Assigned task: All lines from the one with "At what coordinates should I click to accomplish: Select" through the end of the records below are to be given again exactly, and nothing else.

Information given Start Marker

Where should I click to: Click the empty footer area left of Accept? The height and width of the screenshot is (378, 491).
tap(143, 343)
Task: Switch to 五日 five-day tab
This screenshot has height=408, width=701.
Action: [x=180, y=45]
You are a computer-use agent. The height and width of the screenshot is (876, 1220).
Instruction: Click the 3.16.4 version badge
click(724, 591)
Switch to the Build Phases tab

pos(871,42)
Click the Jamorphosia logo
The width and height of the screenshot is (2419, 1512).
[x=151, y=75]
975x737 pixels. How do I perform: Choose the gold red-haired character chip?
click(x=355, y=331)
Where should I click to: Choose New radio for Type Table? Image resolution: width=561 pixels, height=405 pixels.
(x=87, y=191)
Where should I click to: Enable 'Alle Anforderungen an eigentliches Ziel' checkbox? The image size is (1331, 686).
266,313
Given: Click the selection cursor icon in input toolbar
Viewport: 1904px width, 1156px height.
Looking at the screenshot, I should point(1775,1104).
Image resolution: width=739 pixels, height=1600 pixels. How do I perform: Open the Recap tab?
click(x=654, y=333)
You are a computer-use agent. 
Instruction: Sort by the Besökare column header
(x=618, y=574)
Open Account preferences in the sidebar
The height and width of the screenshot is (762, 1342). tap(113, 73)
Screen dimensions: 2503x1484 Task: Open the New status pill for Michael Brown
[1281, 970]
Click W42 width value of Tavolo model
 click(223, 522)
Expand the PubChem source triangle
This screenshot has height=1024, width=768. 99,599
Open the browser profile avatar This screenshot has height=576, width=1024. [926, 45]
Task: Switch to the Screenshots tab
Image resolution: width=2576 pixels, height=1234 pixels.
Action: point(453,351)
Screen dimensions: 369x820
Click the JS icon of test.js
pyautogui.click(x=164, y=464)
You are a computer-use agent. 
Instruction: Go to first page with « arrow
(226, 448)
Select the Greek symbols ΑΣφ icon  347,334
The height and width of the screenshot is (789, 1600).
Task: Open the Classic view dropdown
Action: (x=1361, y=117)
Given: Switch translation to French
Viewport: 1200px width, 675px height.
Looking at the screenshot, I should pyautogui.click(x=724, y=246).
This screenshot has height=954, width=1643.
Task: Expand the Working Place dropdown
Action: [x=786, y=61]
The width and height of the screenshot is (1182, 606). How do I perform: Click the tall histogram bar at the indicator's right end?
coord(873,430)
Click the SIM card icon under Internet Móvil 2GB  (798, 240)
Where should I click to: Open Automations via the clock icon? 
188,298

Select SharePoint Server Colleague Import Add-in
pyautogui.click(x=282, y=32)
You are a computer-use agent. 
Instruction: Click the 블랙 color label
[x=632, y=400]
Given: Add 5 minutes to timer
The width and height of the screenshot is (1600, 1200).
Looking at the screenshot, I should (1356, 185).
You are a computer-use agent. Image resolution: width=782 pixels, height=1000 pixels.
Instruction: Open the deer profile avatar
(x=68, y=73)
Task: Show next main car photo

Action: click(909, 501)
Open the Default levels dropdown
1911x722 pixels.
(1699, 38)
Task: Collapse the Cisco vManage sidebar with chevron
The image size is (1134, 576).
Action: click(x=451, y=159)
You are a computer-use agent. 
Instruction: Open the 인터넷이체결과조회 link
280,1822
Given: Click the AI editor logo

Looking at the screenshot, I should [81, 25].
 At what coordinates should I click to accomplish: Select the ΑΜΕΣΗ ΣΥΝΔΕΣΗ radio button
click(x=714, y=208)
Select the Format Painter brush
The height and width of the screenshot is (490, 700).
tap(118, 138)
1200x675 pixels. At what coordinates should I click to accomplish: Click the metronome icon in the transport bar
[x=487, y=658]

Information given End Marker

Answer area:
 At what coordinates should I click to accomplish: Select the ΑΜΕΣΗ ΣΥΝΔΕΣΗ radio button
click(x=714, y=208)
Select the Format Painter brush
The height and width of the screenshot is (490, 700).
tap(118, 138)
1200x675 pixels. At what coordinates should I click to accomplish: Click the metronome icon in the transport bar
[x=487, y=658]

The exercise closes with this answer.